You don't even need Lipschitz continuity.
Trivial oversight
With your question statement, you can just choose $d = w = b = 0$ and $a$ and $c$ arbitrary. This holds for any function. So presumably you want $d \neq 0$.
Similarly, if you set $a = 0$, your identity holds with $w = 0$ and $b = d f(0)$. So probably you also want $a \neq 0$.
Slightly less trivial oversight
If $f:\mathbb{R}\to\mathbb{R}$ is continuous at $0$, and $K$ is compact set, then continuity at zero implies there exists $\delta > 0$ such that $y\in (-\delta,\delta) \implies |f(y) - f(0)| < \epsilon$. Since $K$ is compact, it is a subset of $[-R,R]$ for some $R > 0$. Choose then $w = 0 = c$, $b = f(0)$, and $a = \delta / (2R)$, and $d = 1$, then what you want holds.
Based on the above I am pretty sure you asked the wrong question.

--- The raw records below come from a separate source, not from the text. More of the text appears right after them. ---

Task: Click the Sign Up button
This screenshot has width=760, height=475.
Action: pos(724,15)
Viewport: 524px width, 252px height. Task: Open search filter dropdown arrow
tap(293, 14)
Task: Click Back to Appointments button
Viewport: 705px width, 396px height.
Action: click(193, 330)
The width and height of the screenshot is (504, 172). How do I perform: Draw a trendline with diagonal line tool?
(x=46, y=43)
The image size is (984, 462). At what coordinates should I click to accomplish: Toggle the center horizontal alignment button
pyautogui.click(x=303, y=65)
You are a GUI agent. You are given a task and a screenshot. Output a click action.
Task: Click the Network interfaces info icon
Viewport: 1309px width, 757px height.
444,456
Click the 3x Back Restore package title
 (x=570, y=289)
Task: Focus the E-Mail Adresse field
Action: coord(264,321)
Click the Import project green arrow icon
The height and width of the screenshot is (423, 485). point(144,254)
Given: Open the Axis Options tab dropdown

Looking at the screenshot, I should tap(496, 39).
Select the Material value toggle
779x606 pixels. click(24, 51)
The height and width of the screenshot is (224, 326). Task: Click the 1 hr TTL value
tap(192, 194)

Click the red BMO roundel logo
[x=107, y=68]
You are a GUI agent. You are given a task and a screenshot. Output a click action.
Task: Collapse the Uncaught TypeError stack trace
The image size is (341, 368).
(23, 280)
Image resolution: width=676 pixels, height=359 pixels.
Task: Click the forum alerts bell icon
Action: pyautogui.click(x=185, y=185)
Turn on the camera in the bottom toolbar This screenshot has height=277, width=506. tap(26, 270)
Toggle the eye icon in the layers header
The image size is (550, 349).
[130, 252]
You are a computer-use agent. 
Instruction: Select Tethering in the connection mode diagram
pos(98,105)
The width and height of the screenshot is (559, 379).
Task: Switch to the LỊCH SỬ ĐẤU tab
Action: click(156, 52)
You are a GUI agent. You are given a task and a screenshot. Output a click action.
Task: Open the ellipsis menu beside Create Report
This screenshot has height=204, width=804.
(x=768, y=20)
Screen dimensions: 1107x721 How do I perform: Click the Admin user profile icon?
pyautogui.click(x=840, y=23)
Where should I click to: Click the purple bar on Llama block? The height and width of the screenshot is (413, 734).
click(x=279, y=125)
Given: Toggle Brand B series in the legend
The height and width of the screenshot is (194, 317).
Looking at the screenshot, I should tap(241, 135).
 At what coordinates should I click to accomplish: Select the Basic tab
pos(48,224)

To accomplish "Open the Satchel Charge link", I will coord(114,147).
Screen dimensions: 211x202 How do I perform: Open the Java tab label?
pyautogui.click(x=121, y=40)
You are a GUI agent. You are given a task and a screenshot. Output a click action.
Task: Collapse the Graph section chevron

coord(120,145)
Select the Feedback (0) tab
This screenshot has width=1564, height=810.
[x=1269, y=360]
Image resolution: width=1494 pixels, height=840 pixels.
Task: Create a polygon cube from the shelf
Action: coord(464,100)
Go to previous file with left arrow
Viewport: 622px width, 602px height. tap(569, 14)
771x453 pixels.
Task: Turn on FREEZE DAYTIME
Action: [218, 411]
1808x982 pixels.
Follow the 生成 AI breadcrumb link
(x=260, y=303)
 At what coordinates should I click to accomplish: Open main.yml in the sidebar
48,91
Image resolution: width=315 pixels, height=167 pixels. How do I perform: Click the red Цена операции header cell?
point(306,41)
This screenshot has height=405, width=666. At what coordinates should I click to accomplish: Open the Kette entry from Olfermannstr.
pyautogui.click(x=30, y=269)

Since I mentioned differentiability, let me mention a couple things, which may be more along the line of what you are thinking about:
- If $f$ is differentiable at a point $x_0$, then for every $\epsilon > 0$ and every compact set $K$ there exists an invertible affine transformation $A:\mathbb{R} \to \mathbb{R}$ and an affine function $B:\mathbb{R}\to\mathbb{R}$ such that
$$ | f\circ A(x) - B(x) | \leq \epsilon |A(x)| $$
holds for all $x\in K$.
- If $f$ is strongly differentiable at a point $x_0$, then for every $\epsilon > 0$ and every compact set $K$ there exists an invertible affine transformation $A:\mathbb{R}\to \mathbb{R}$ and a linear function $L:\mathbb{R}\to \mathbb{R}$ such that the Lipschitz seminorm $\| A^{-1} \circ f \circ A - L\| < \epsilon$ when the domain of the functions are restricted to $K$.